For each data set, the MSE between real and imputed values is shown in a table where the three pre-imputation methods mentioned above are distinguished. Missing is introduced in one feature randomly selected between the continuous features. Results show mean and standard deviation for 50 runs. As it has been said before, values within {0.1, 0.2, 0.3} are explored for \(\mu \) and {0.25, 0.5, 0.75, 1} for \(\varepsilon \). In addition, best result of a family of pre-imputations is shown in italic and the global minimum for a missing percentage in bold (in some cases, there is more than one bold value for each percentage (columns) because there is no statistical difference between them).

Cloud Dataset. In this set, both missing and deleted samples are inserted in the feature 7. Results can be seen in Table 2.

Table 2. Results for Cloud dataset.

Blood Transfusion Service Center. In this case, missing and deleting is inserted in characteristic number 2. Results are shown in Table 3.

Table 3. Results for Blood Transfusion dataset.

Boston Housing. For this dataset, different values for \(\mu \) and \(\varepsilon \) are inserted in feature number 13, and results are presented in Table 4.
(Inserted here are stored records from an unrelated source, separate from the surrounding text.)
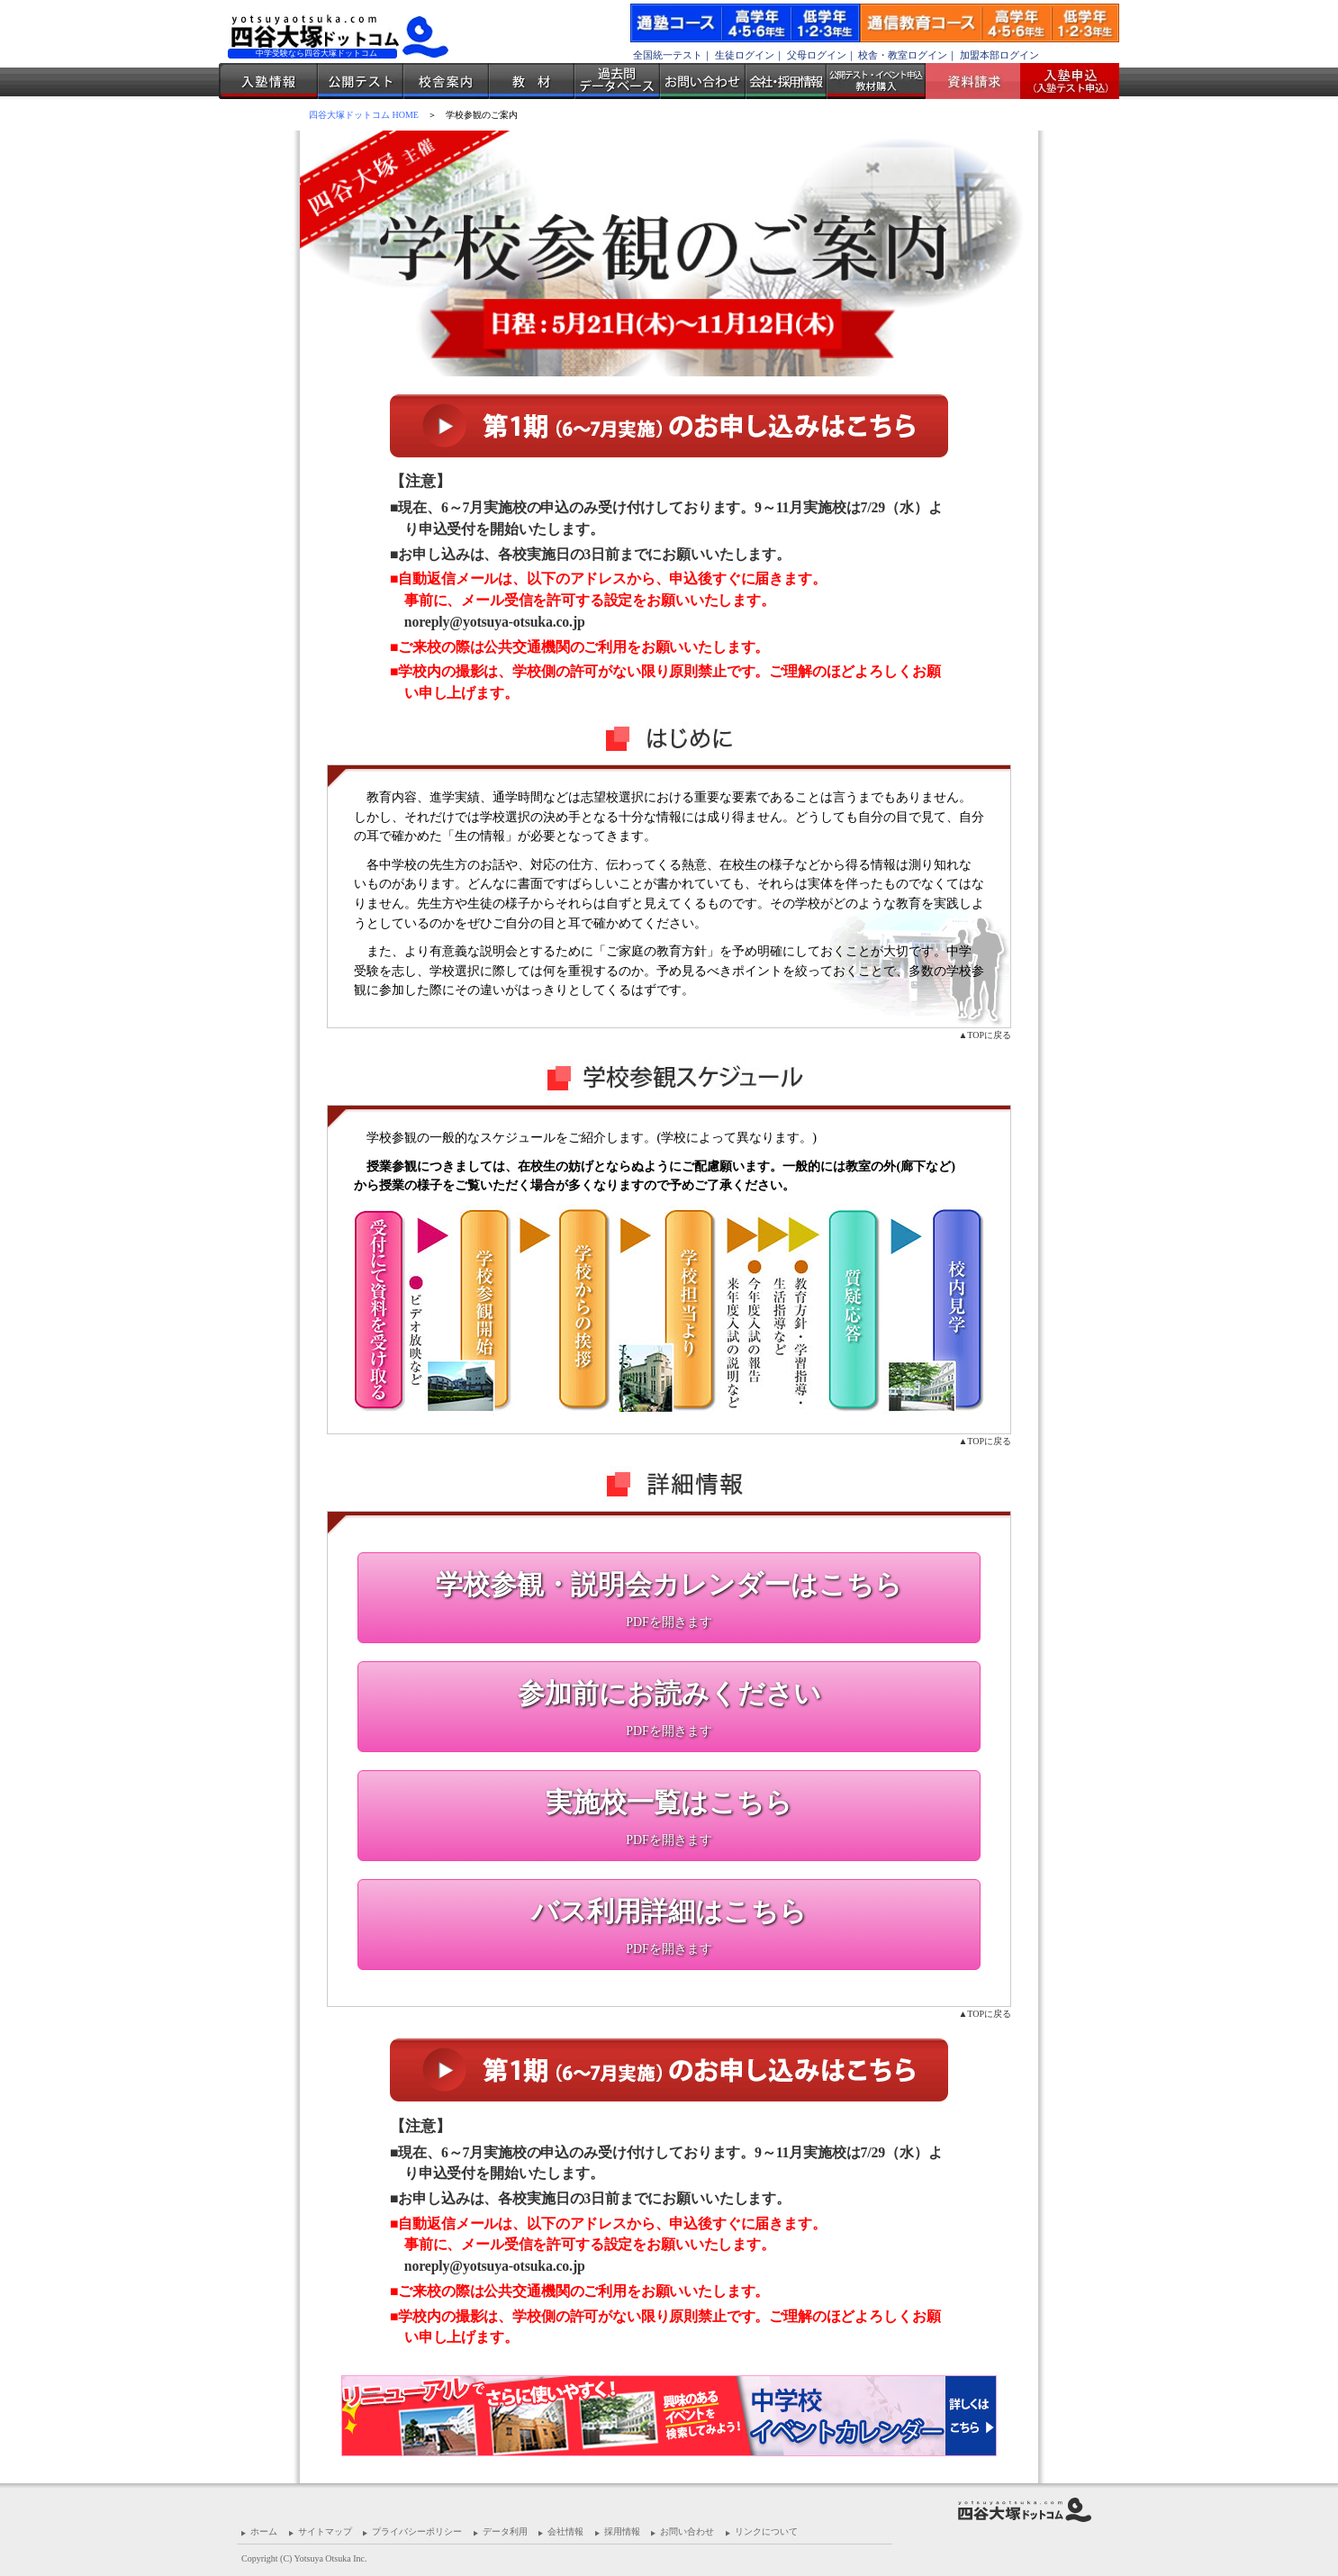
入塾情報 (268, 81)
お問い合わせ (703, 81)
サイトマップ (325, 2531)
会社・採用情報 (786, 81)
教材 (531, 81)
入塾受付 (1063, 81)
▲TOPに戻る (984, 1035)
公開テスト (360, 81)
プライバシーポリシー (417, 2531)
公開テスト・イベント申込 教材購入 (876, 81)
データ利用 (505, 2531)
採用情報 (622, 2531)
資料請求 (980, 81)
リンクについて (766, 2531)
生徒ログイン (744, 55)
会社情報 (565, 2531)
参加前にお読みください (669, 1693)
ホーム (263, 2531)
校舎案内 (446, 81)
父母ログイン (816, 55)
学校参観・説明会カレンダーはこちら (669, 1584)
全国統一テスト (667, 55)
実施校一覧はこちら (669, 1802)
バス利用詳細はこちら (669, 1911)
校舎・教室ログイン (902, 55)
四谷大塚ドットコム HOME (364, 115)
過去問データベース (617, 81)
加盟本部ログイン (999, 55)
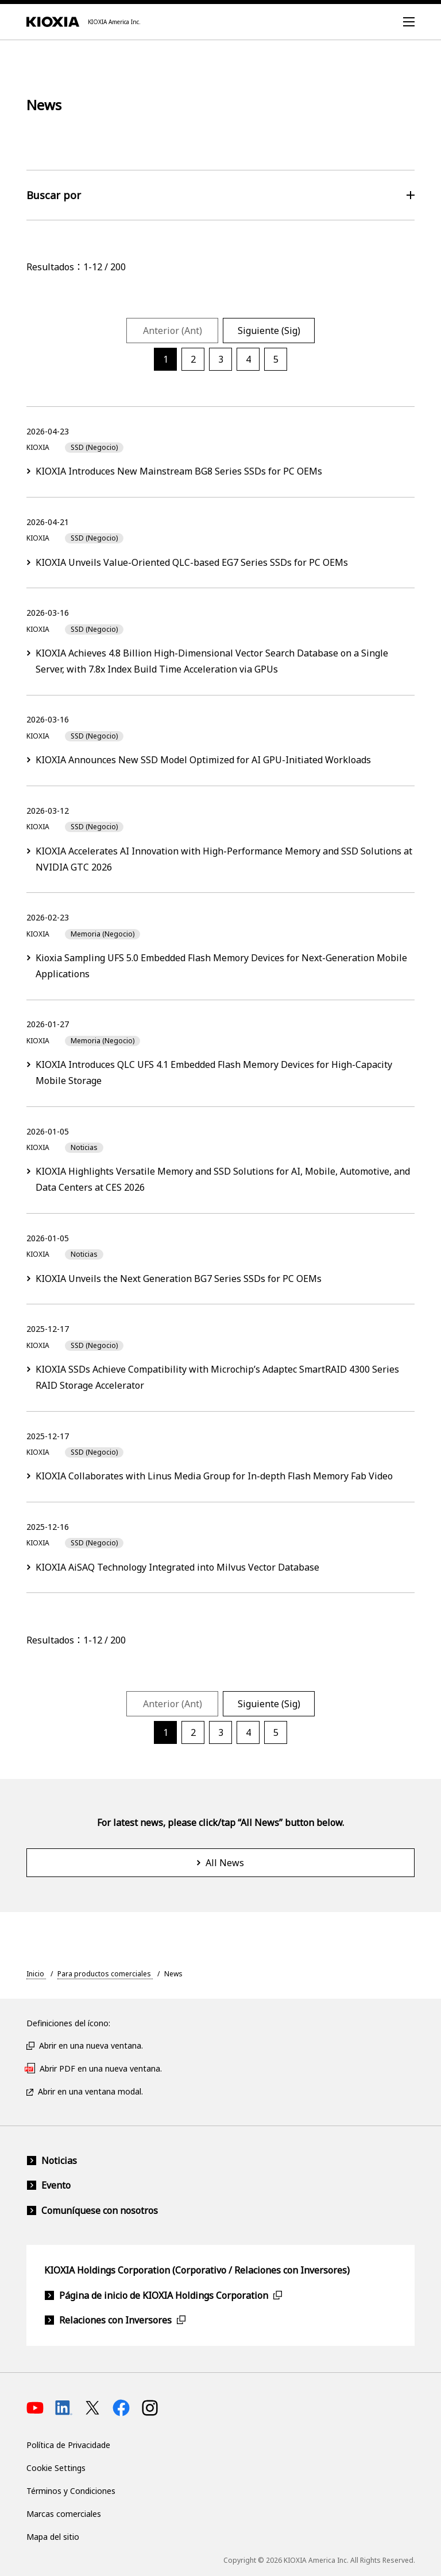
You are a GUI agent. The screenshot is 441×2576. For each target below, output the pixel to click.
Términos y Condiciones (70, 2490)
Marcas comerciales (63, 2513)
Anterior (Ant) (172, 330)
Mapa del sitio (52, 2536)
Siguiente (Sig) (269, 330)
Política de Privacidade (68, 2444)
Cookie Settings (56, 2467)
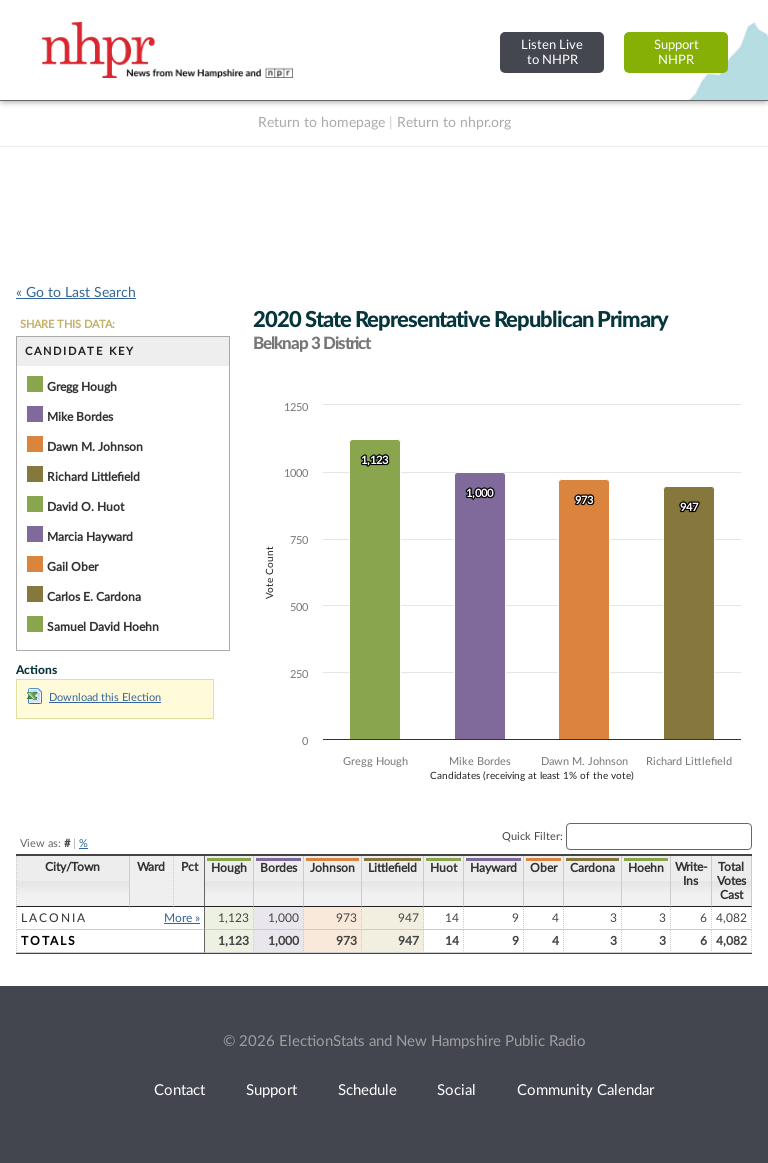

Table 4. Results for Boston Housing dataset.

4 Discussion

From the results shown in the tables, it is observed that for each family of algorithms (Z, K and S), the best imputation result (in italic) is always obtained when deleting samples is introduced (\(\varepsilon \ne 0\)). There is only one case where this does not occur, in the Boston Housing with \(\mu = 0.3\) where the best result is obtained with S-SDAE procedure. In addition, the best overall result (in bold) is always obtained by deleting samples and with high values of \(\varepsilon \) (mostly 0.75 and 1). This allow us to infer that the elimination of samples makes the machine able to learn a reconstruction of the missing values with greater precision.

It can also be observed that the method of imputation used is decisive for the final results: the better the method of pre-imputation, the better results are obtained.

5 Conclusions

In this paper, a new deep learning-based imputation technique has been presented. Although the unsupervised layer-wise training with Autoencoders (AEs) has been widely studied through the literature, we have carried out a method which allows a better imputation by stacking several Denoising AEs (DAEs). The proposed imputation method is able to leverage all the available information in a data set, including that which is in incomplete instances. Moreover, by means of inserting artificial missing values (‘deleted’ values), the quality of the imputed values is improved. Empirical results over several UCI repository datasets show that our method is able to improve the final imputed values obtained by other procedures used as pre-imputation.